The snake was spotted on a patch of bare earth in the garden in Nyewood Lane, not far from the promenade, on Sunday, May 26.
The homeowners called the RSPCA and Claire Thomas, an animal collection officer, came to the rescue.
Experts at a local RSPCA reptile rescue centre later identified the reptile as a kingsnake.
Claire said: “It’s the biggest snake I’ve rescued so far.
“The poor animal appeared quite thin and we suspect it had probably been loose outside for some time.
“Its markings are very striking, so we are hoping that even though it has no microchip for identification, someone will recognise the animal as it would be wonderful to reunite it with its owner.
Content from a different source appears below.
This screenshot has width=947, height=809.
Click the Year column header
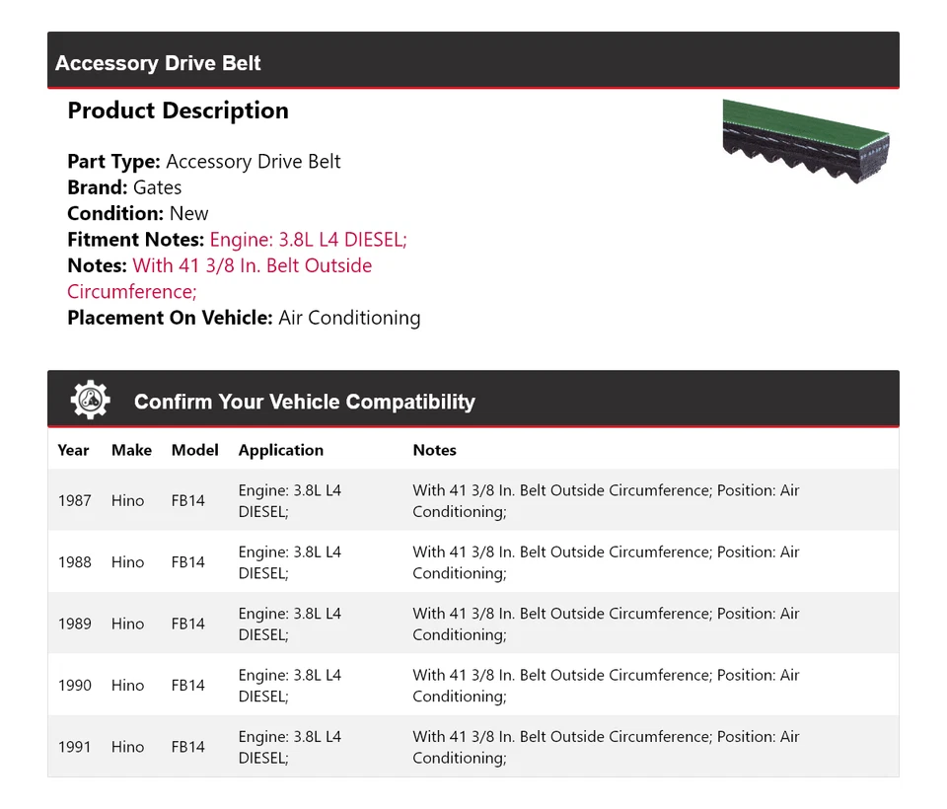(73, 450)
“If anyone thinks they may have information about this kingsnake, please do contact our Appeals Line on 0300 123 8018.”
She said there was a possibility that the snake had escaped from someone’s home and reminded snake owners to ensure their animals’ accommodation was secure.
“Snakes are not only good escape artists, they, like other exotic pets, have specialist needs and so can be challenging to care for,” she said.
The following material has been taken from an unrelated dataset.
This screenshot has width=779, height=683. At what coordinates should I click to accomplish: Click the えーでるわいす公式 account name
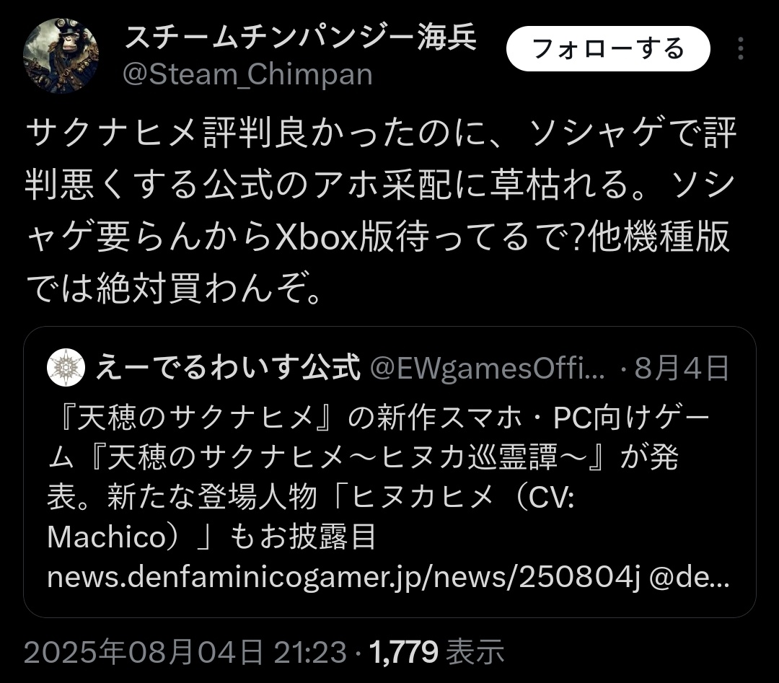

“Anyone thinking of taking on that responsibility needs to thoroughly research what it entails before deciding to commit to getting one.”
The RSPCA urges prospective owners of reptiles, such as snakes, to thoroughly research the needs of the particular species and what is required in the care of the animal, using expert sources.
People should only consider keeping a snake if they can ensure they are fully able to provide for these needs.
The needs of reptiles can be challenging to meet because they are just the same as they would be in the wild and are fundamentally linked to certain behaviours, diets or environmental conditions that can be difficult to replicate in a domestic environment, the RSPCA said.
It is important for owners need to ensure they can give their animal the environment it needs and that they have the facilities, time, financial means and long-term commitment to maintain a good standard of care, as required under the Animal Welfare Act 2006.
An RSPCA spokesman said: “Sadly, reptiles often end up in the RSPCA’s care after people realise they’re not easy to care for or once the novelty wears off.
“Others are rescued after they have been abandoned, escaped or been released on purpose, which then could be a risk to our native wildlife.
“If anyone finds a snake they believe is non-native the RSPCA’s advice is to keep a safe distance, monitor the snake and call their helpline on 0300 1234 999.”